**Exercise data:**
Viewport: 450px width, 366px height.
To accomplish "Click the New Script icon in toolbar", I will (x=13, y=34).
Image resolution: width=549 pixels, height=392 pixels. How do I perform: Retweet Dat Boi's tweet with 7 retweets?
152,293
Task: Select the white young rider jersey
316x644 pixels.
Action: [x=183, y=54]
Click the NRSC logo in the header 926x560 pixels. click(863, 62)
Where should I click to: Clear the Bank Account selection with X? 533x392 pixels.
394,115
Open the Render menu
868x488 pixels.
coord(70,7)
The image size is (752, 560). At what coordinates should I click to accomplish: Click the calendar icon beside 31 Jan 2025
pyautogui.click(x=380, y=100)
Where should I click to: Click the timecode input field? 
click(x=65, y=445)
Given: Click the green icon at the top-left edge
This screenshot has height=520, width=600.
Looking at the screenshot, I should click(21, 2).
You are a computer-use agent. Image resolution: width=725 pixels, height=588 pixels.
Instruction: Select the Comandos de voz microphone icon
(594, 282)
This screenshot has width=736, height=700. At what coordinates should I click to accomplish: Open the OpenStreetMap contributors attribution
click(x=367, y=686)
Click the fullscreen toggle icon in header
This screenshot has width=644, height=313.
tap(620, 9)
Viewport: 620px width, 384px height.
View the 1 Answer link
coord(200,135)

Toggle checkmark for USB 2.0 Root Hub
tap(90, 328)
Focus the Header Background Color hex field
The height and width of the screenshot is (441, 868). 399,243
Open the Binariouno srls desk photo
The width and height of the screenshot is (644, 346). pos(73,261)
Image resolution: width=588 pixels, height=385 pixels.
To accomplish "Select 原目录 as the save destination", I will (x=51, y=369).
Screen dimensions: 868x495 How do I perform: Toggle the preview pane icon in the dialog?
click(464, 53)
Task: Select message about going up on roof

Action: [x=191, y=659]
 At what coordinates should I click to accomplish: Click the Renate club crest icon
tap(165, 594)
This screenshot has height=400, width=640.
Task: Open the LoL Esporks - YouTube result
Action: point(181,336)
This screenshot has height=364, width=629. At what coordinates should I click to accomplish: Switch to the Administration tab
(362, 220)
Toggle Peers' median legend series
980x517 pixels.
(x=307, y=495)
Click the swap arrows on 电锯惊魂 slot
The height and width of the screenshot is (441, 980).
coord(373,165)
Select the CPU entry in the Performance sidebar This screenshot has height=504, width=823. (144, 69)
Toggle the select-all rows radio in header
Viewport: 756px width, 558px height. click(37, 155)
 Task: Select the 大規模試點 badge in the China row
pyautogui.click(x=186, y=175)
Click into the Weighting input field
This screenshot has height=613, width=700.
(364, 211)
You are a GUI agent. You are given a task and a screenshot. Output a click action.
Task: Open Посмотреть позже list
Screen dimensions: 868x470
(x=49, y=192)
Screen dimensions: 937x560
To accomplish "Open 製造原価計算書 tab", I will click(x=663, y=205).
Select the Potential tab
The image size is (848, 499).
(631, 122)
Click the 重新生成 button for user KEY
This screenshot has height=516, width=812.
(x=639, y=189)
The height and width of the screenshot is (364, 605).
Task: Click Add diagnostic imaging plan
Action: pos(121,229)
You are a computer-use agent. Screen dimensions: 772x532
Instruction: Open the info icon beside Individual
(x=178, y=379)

**Assigned task:** With the entries above as the source, set down exactly the lines from the one holding "You are a computer-use agent. Screen" through the last line, both ends included.

**Output:**
You are a computer-use agent. Screen dimensions: 772x532
Instruction: Open the info icon beside Individual
(x=178, y=379)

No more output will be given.